With Harald’s arrival, all his progress was stopped and his reforms nullified. Harald disempowered the earls again. Einar realised he was in danger.
In the wake of Magnus the Good’s death in 1047, public support of Harald took a sharp drop. Compared to their beloved Magnus, Harald appeared as an oppressive tyrant. Einar Thambaskelfer saw an opportunity to make his move.
He fuelled this public resentment by speaking on things against the King. “To follow a dead Magnus is better than to follow any other living king!” he shouted. In an effort to smoothen his relations, Harald took a second wife in Tora Torbeigsdottir, a woman from a prestigious family in the Westlands and Lade (Giske family) – but it had little effect.
Einar continued to defy Harald’s orders, and began gathering a rebel army.
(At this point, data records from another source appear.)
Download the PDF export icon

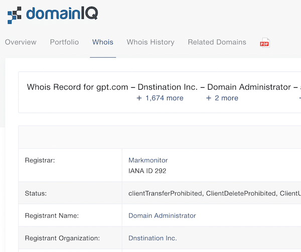pos(264,43)
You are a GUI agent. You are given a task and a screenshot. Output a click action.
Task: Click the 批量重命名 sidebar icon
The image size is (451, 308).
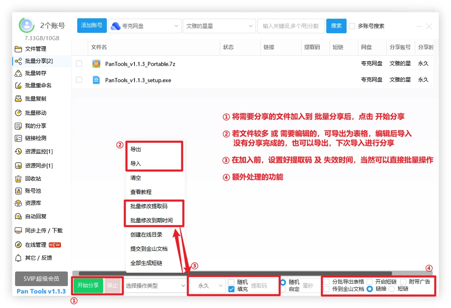coord(18,86)
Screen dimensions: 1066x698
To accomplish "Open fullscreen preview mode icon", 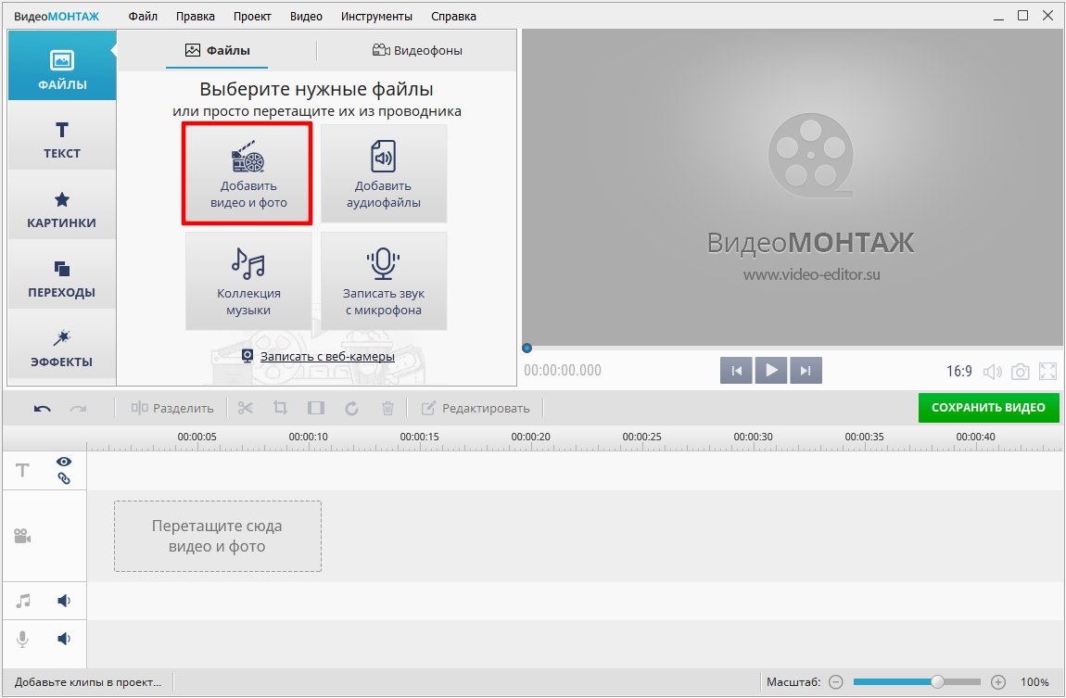I will tap(1048, 372).
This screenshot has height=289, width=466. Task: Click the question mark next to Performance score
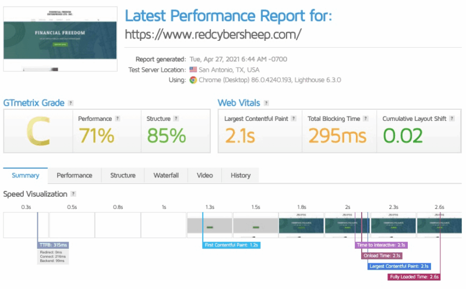[117, 119]
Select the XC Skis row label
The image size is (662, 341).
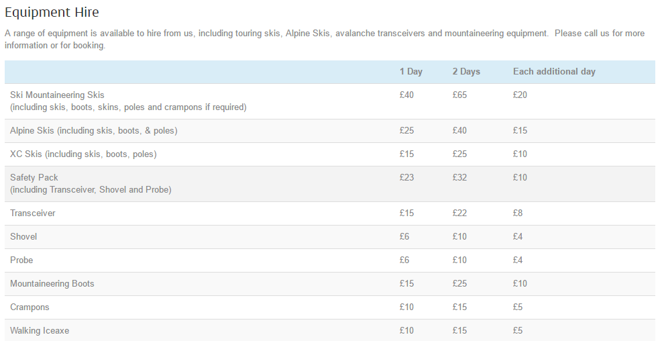click(83, 154)
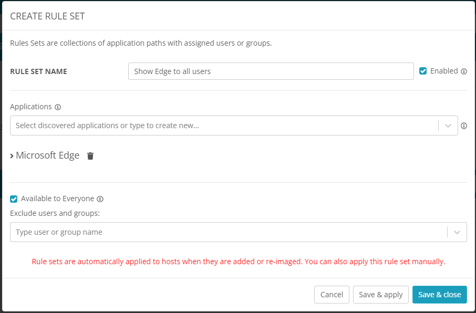The width and height of the screenshot is (476, 313).
Task: Click the RULE SET NAME label
Action: [38, 71]
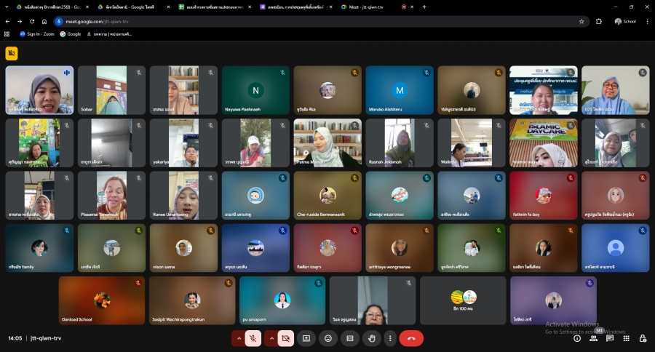Turn on the camera in the call bar
Screen dimensions: 655x352
tap(285, 338)
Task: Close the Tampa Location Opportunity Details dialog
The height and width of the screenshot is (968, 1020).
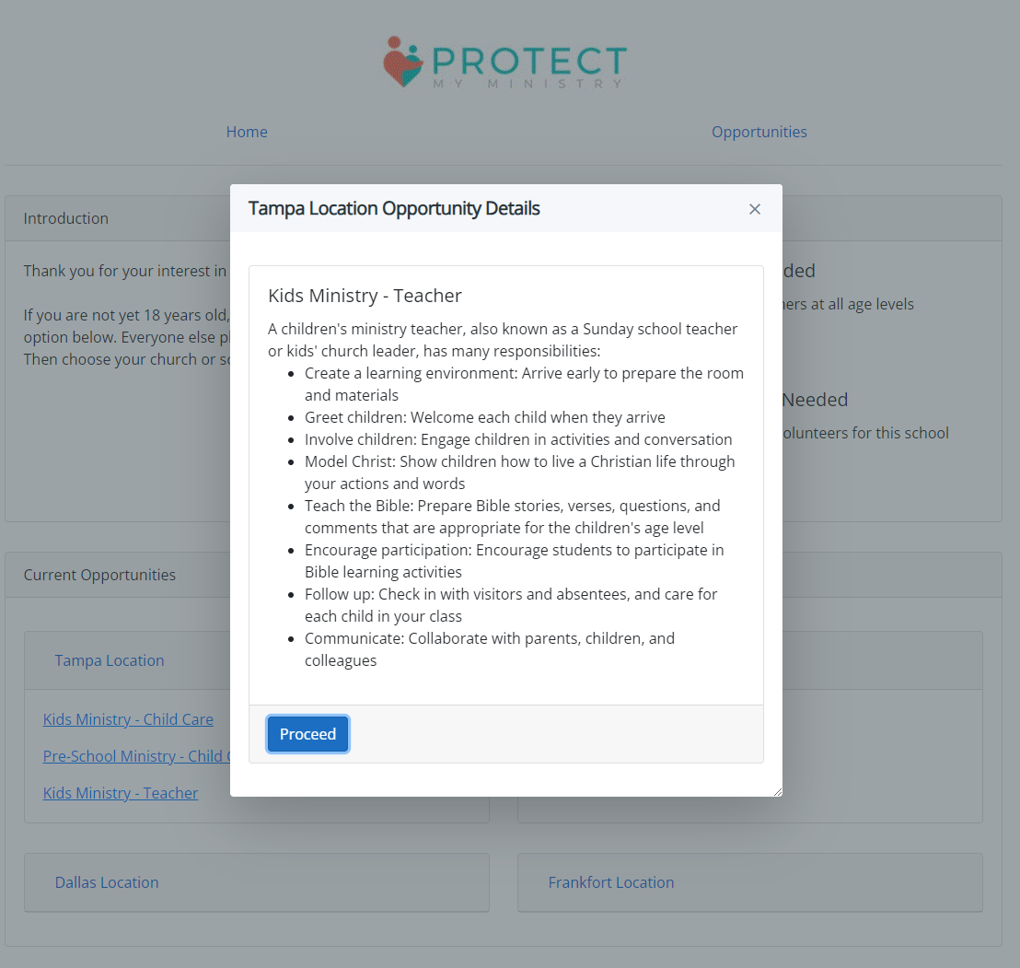Action: point(755,209)
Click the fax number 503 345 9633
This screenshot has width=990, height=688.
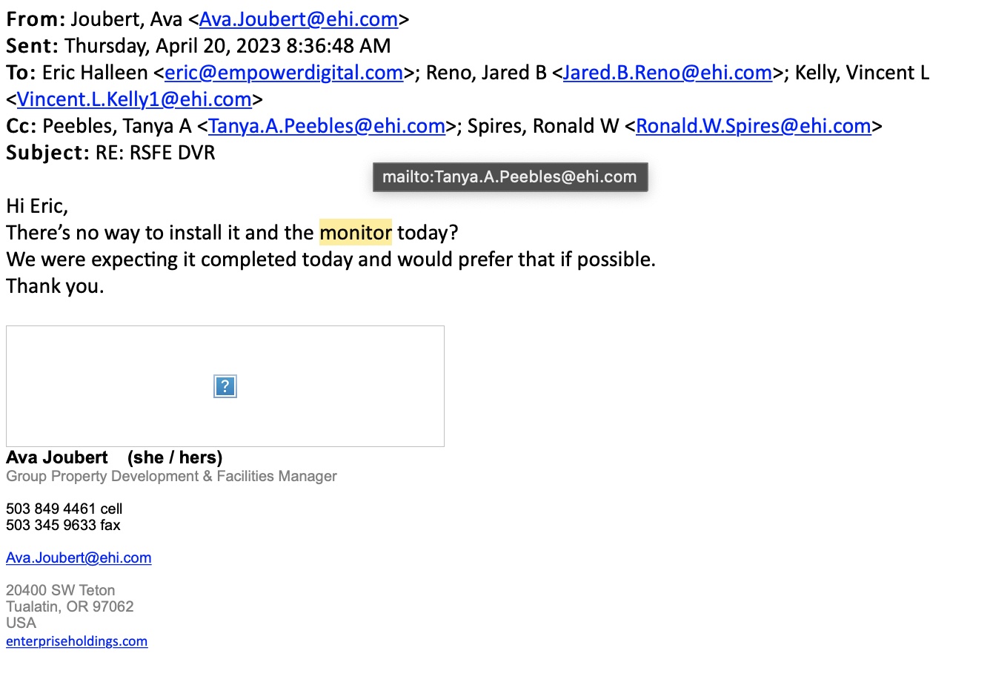[x=51, y=525]
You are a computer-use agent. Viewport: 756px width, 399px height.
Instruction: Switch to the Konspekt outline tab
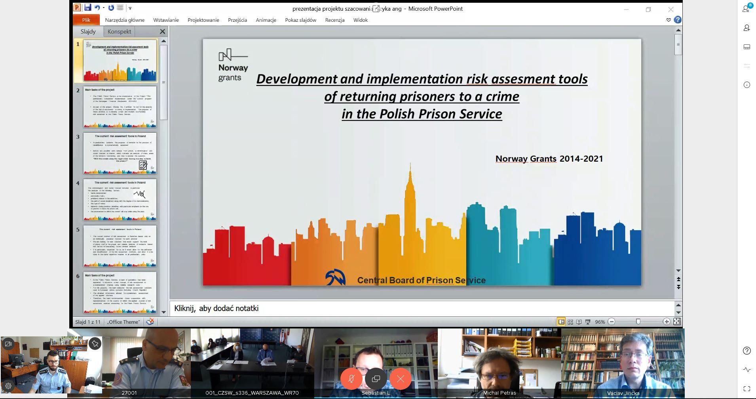[x=119, y=32]
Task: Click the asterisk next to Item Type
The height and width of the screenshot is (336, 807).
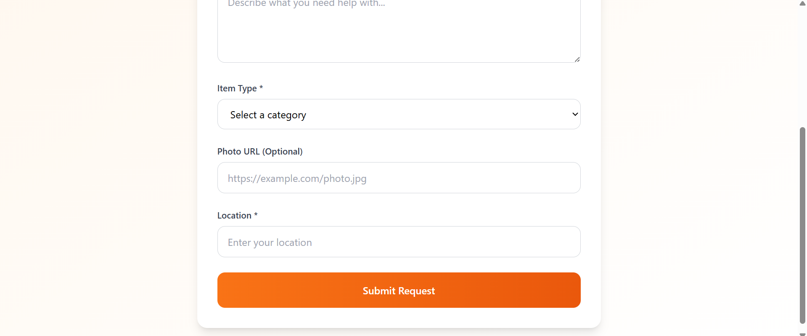Action: pyautogui.click(x=261, y=88)
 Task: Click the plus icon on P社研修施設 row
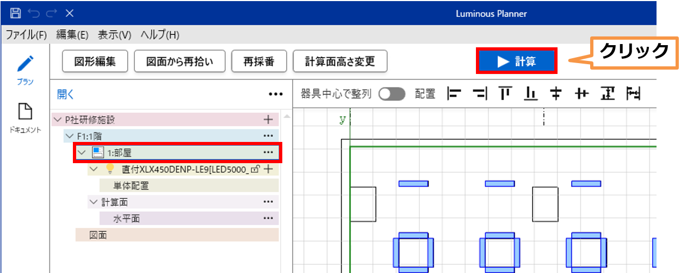click(x=268, y=120)
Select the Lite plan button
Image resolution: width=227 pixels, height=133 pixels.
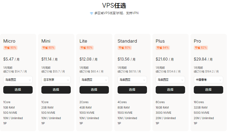[94, 90]
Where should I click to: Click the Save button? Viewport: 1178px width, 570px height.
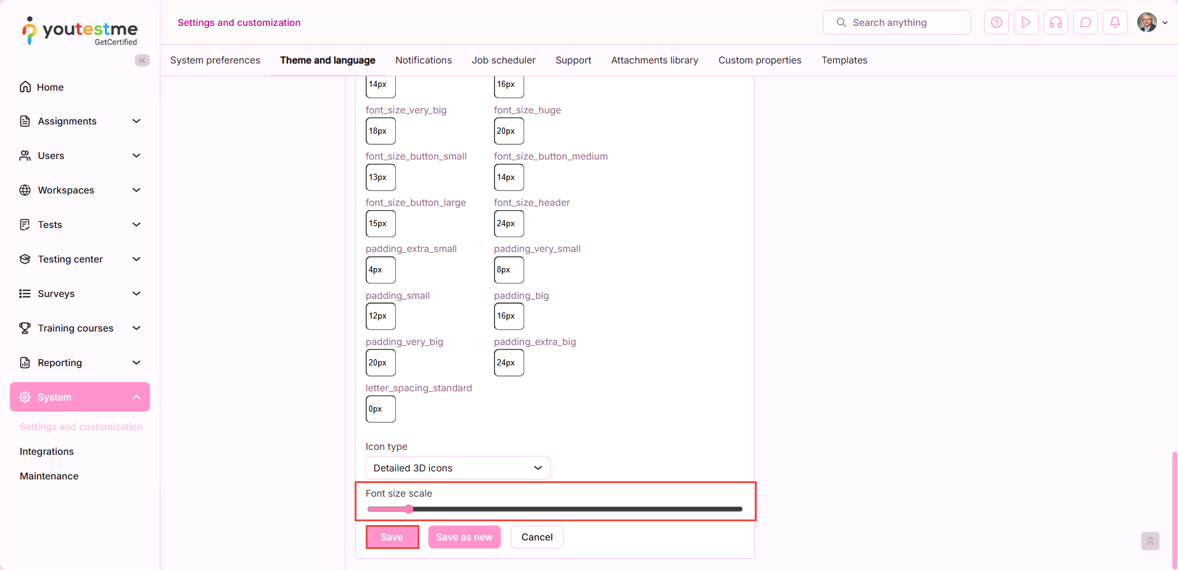392,537
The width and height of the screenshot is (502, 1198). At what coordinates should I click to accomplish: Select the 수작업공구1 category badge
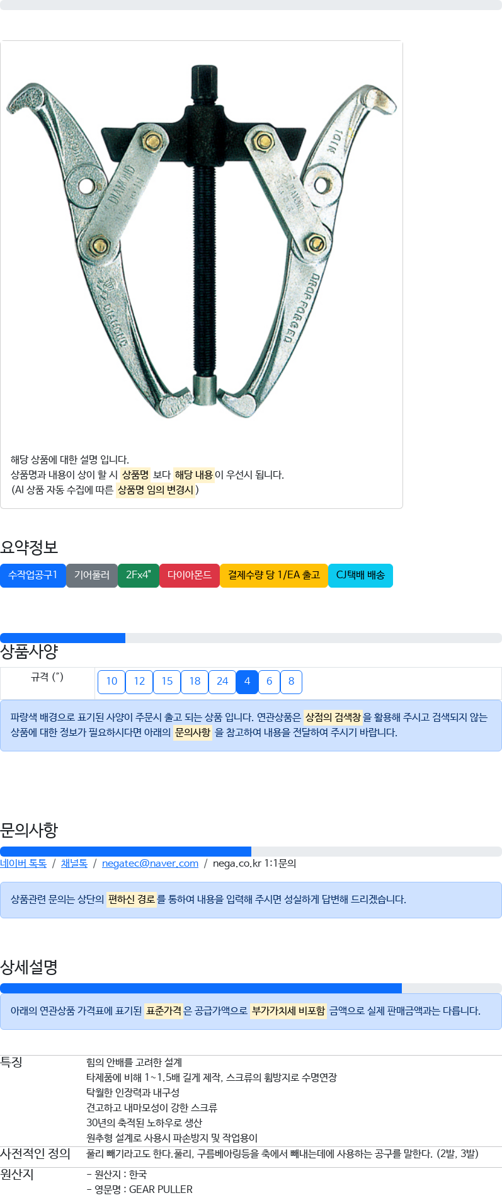coord(33,575)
The King decided to put an end to this rebellious Earl once and for all. While pretending to seek reconciliation, he invited Einar in for a meeting. As soon as Einar entered, he was struck down and murdered by one of Harald’s guards.
Einar’s death infuriated the people and the earls even more, but Harald’s iron fist struck hard and silenced all criticism. He was always one step ahead and trumped every revolt or opposition. Another revolt led by Earl Haakon Ivarsson, Einar’s counterpart, was also quickly put down. Earl Haakon fled to Denmark where he found a useful ally in Sweyn Ulfsson Estridsson – Denmark’s new King.
 In Harald’s time, people still referred to the Byzantine Empire as the Eastern Roman Empire. The term “Byzantine” is a more modern creation. The Norsemen also called it Grekerriket, meaning the Greek Empire.
 More stories like this can be found in the sagas Heimskringla, Fagerskinna and Morkinskinna.
 Tora became Harald’s second wife and never became Queen of Norway. Harald’s first wife however, Elizaveta, became the official Queen of Norway. Harald also wanted to make Elizaveta Queen of England.